Scaffold-associated regions (SARs) function at the level of modeling or shaping the chromatin of DNA into loop domains. We have mapped 36 SARs in the human type I interferon (IFN) gene complex on chromosome 9, band p21-22, to examine the overall structure of this gene complex. A total of 29 strong SARs and 7 weak SARs were mapped to the flanking regions of the different interferon genes. Twenty-two strong SARs mapped to the flanking regions of 13 interferon (IFNA) alpha genes; 2 strong SARs mapped to one interferon omega (IFNW) gene; 2 strong SARs mapped to one interferon alpha pseudogene (IFNAP); and 3 strong SARs mapped to two interferon omega pseudogenes (IFNWP). One weak SAR mapped to the flanking region of one IFNA gene, whereas 6 weak SARs flanked four IFN pseudogenes (P11, P12 P20, P23). The IFN SAR structure was comparable between the BV173 leukemia cell line and the U373 glioma cell line. Analysis of two glioma deletion breakpoint junctions, where breaks occur within and outside the IFN gene cluster, revealed an association with SARs.
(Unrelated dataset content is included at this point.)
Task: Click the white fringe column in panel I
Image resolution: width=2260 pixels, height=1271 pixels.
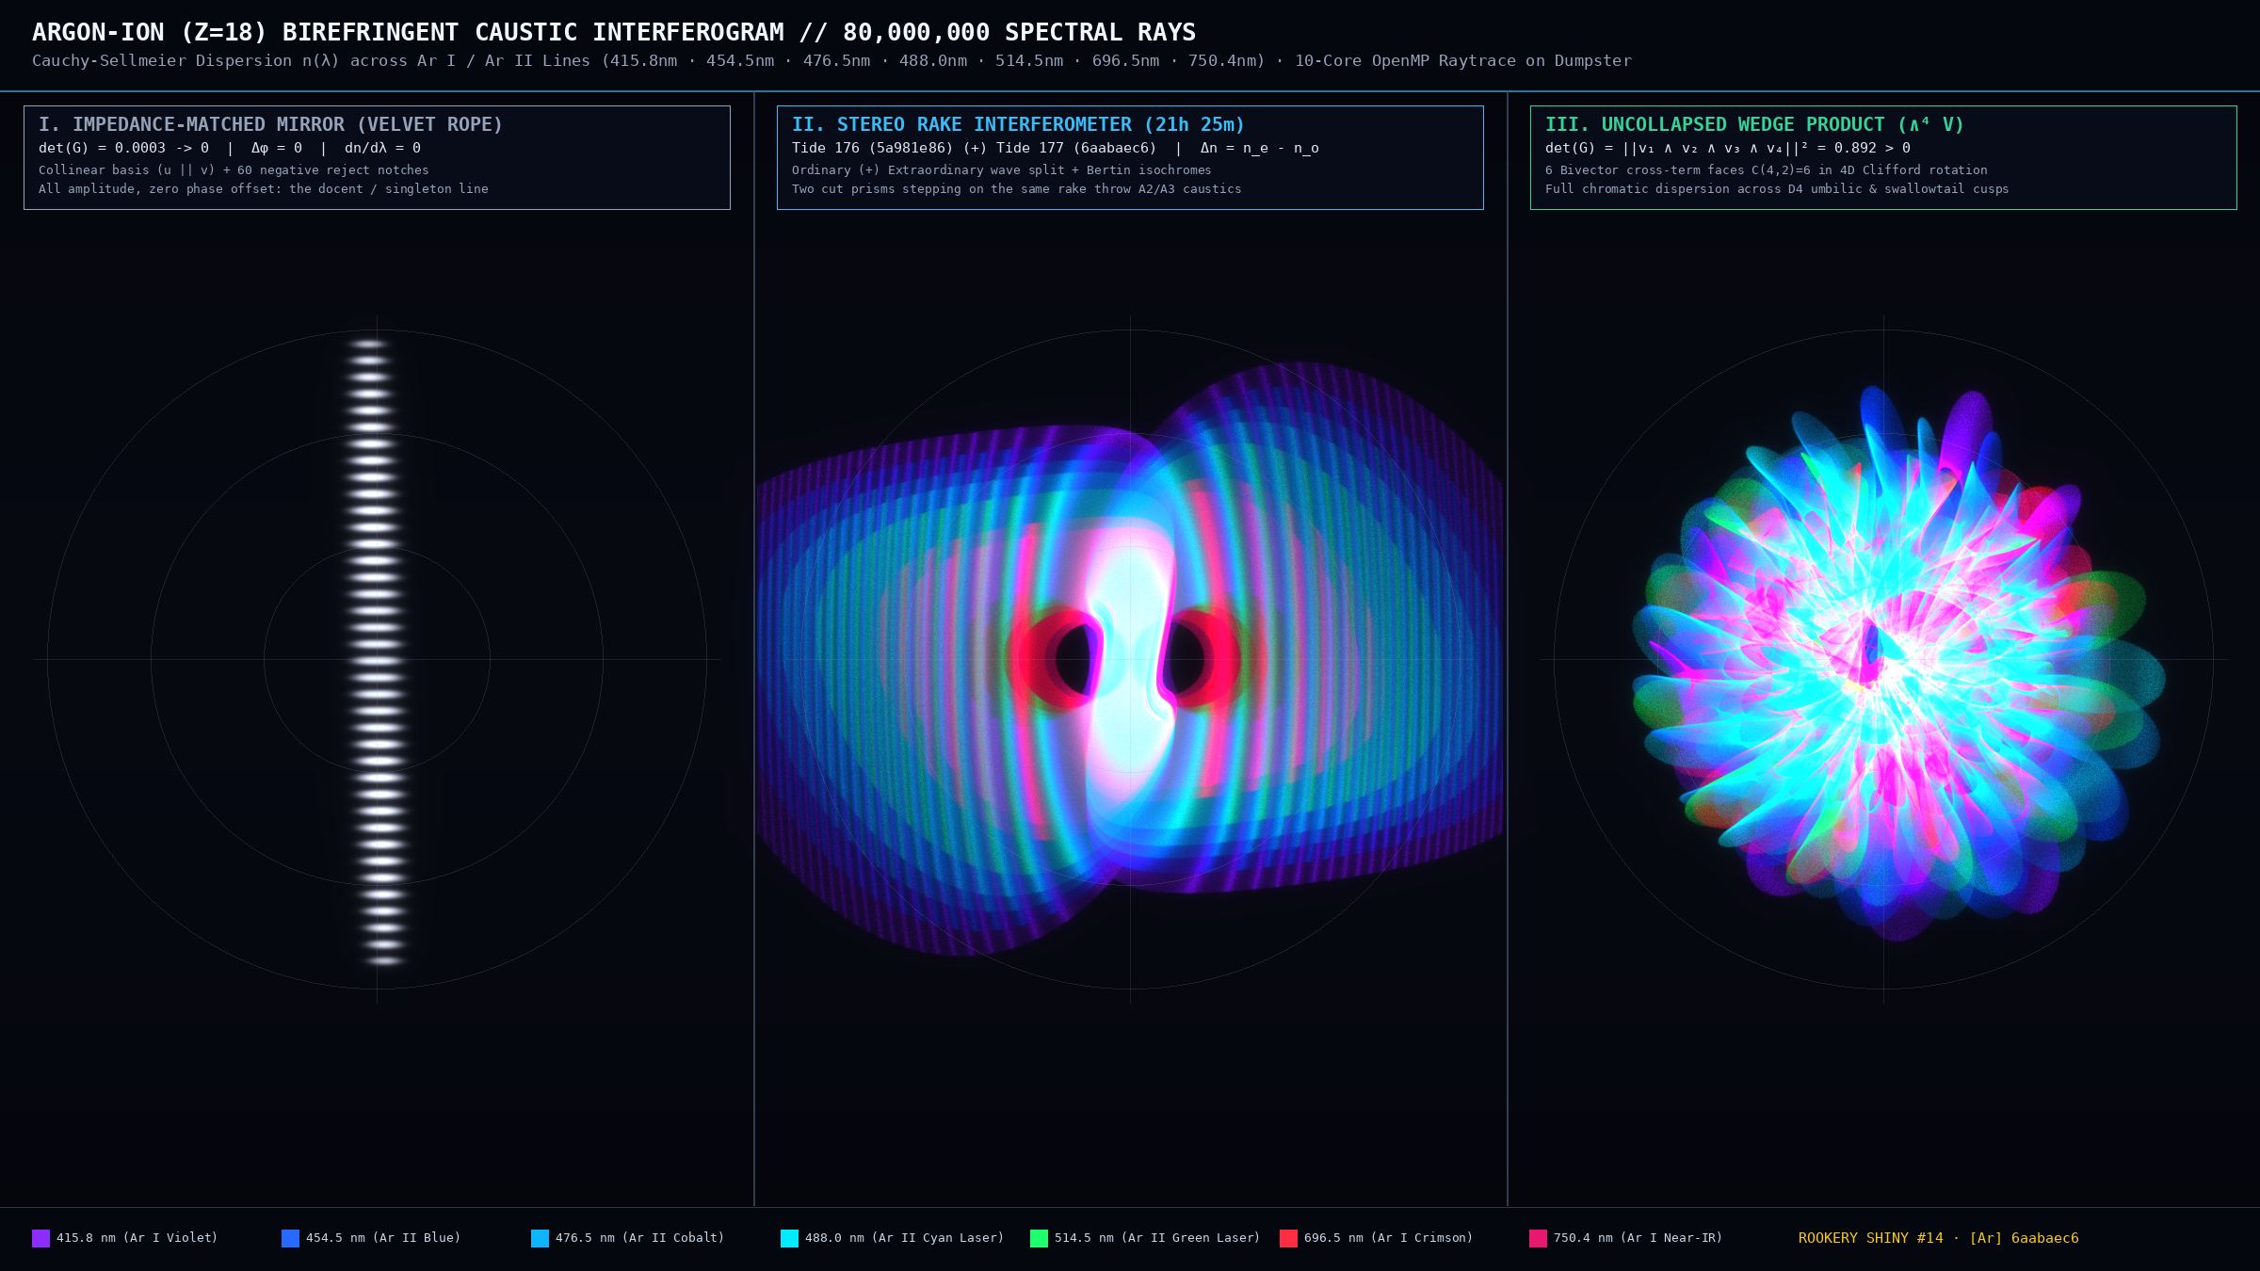Action: click(x=375, y=652)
IFN SARs showed evidence for cooperativity among the SARs, while DNA sequence analysis revealed a series of clustered A-tracts within strong SARs. These data suggest that the IFN genes may be organized into a series of small (2-10 kb) DNA loop domains, with each loop containing a coding region flanked by SARs. In our model, the SAR enrichment and the clustering of A-tracts observed at the SARs within the IFN gene complex represent a higher level of chromatin organization, which may predispose this region to breakage.